SO I Personally know that I have a certain amount of ADD. I have spent years concealing it. I can "multitask" like a mofo! but if truth be told I just have ADD. I know it, you know it - geez, anyone who's spent 5 minutes working with me knows I try to hide it but, well, I do. YET, If I don't care about what I'm doing I won't succeed. If I care - I mean really CARE I'll freaking rock the hell out of it.

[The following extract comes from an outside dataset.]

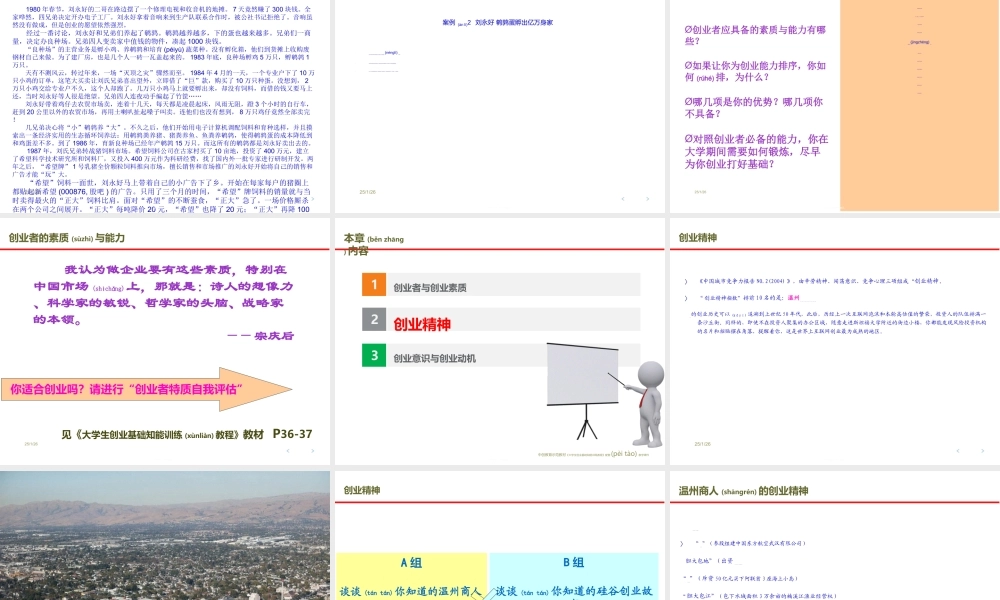Click previous-slide arrow on 刘永好案例 slide
The image size is (1000, 600).
623,199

But I have a certain amount of "oh look a chicken!" Frankly that is part of why I'm not sitting in the faux leather (aka vinyl) chair any longer. I don't care about Ufst. I cared about the people. I paid them. I didn't care about the company that f'd us over repeatedly. we were the quintessential "RED HEADED STEPCHILDREN!" I don't actually care about the details since I've gone - Okay that's a huge lie. I care. I am me after all. I just can't afford to care. personally. I don't have that much in my emotional bank.

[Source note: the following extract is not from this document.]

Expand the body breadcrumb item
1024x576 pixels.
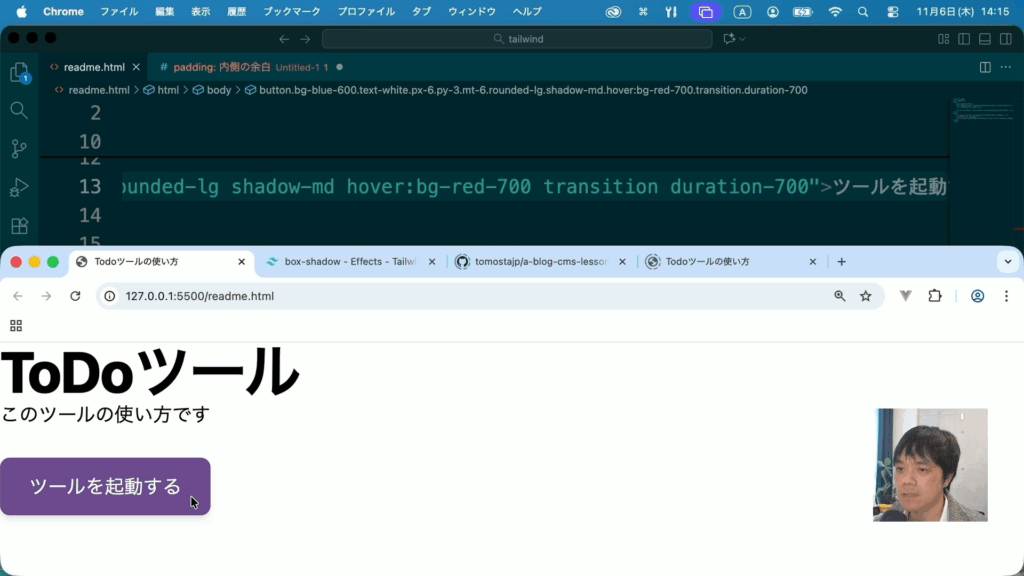(218, 90)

but - how do I do. nothing. quit. done. cut - as they say loose. I have ten thousand tons of yarn - beads and crafts to last a lifetime of Sundays. and yet. I'm lost. TODAY I knit a bit and ran and now I'm writing but I'm forcing it. I guess it's just shock. I try to always earn my keep. I cleaned like a crazy person.
I realize I don't need to justify my existence - since this was a mutual decision to quit Ufst. but still - I'm me and well, Idle hands are - well, some one's nasty sandbox - or something :D . . . but really I can't just stop. you know, being me. I'm uber driven to move. conquer. control. drive. write. create. inspire. ignite. . . ignite. yes. that is the word. I want to ignite. that is my word for the year. 2013. let me ignite you.